What is required: Output verbatim the line with "Instruction: Click the" together with every line beneath it, ending at the last line of the entries.
--- Supplied records ---
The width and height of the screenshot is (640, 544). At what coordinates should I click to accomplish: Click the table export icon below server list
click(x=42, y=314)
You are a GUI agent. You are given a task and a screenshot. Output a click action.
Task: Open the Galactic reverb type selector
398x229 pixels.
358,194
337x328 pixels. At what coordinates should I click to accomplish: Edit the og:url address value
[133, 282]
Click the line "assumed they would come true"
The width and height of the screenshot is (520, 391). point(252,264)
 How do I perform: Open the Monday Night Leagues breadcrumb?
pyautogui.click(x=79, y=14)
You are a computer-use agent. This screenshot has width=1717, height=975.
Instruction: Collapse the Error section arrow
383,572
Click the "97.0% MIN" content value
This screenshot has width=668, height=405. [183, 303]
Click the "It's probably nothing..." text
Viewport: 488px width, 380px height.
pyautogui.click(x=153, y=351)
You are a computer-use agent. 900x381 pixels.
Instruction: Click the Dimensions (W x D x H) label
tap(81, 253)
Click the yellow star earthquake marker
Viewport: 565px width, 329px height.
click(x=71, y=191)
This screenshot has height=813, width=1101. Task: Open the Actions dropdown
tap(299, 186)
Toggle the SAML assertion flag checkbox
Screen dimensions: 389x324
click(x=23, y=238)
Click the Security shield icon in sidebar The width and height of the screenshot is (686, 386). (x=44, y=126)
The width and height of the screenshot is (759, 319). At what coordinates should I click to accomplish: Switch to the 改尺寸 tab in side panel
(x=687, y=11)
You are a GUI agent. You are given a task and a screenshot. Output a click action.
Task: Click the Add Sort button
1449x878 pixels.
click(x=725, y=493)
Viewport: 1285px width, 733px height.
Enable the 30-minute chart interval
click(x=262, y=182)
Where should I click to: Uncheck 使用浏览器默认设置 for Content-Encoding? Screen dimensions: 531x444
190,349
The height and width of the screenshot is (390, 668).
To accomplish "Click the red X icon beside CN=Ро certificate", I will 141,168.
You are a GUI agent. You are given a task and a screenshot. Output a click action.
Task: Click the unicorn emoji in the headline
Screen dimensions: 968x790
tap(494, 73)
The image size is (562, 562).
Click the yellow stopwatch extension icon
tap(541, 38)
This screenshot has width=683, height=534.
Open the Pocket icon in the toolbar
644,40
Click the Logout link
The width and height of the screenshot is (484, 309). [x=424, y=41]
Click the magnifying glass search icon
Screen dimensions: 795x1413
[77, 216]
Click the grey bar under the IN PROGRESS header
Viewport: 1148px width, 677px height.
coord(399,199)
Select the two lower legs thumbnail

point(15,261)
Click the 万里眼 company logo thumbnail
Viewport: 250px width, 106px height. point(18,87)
---
Problem solution:
Instruction: Click the Dimensions (W x D x H) label
tap(81, 253)
Click the yellow star earthquake marker
Viewport: 565px width, 329px height.
click(x=71, y=191)
This screenshot has height=813, width=1101. Task: Open the Actions dropdown
tap(299, 186)
Toggle the SAML assertion flag checkbox
Screen dimensions: 389x324
click(x=23, y=238)
Click the Security shield icon in sidebar The width and height of the screenshot is (686, 386). (x=44, y=126)
The width and height of the screenshot is (759, 319). At what coordinates should I click to accomplish: Switch to the 改尺寸 tab in side panel
(x=687, y=11)
You are a GUI agent. You are given a task and a screenshot. Output a click action.
Task: Click the Add Sort button
1449x878 pixels.
click(x=725, y=493)
Viewport: 1285px width, 733px height.
Enable the 30-minute chart interval
click(x=262, y=182)
Where should I click to: Uncheck 使用浏览器默认设置 for Content-Encoding? Screen dimensions: 531x444
190,349
The height and width of the screenshot is (390, 668).
To accomplish "Click the red X icon beside CN=Ро certificate", I will 141,168.
You are a GUI agent. You are given a task and a screenshot. Output a click action.
Task: Click the unicorn emoji in the headline
Screen dimensions: 968x790
tap(494, 73)
The image size is (562, 562).
Click the yellow stopwatch extension icon
tap(541, 38)
This screenshot has width=683, height=534.
Open the Pocket icon in the toolbar
644,40
Click the Logout link
The width and height of the screenshot is (484, 309). [x=424, y=41]
Click the magnifying glass search icon
Screen dimensions: 795x1413
[77, 216]
Click the grey bar under the IN PROGRESS header
Viewport: 1148px width, 677px height.
coord(399,199)
Select the two lower legs thumbnail

point(15,261)
Click the 万里眼 company logo thumbnail
Viewport: 250px width, 106px height. point(18,87)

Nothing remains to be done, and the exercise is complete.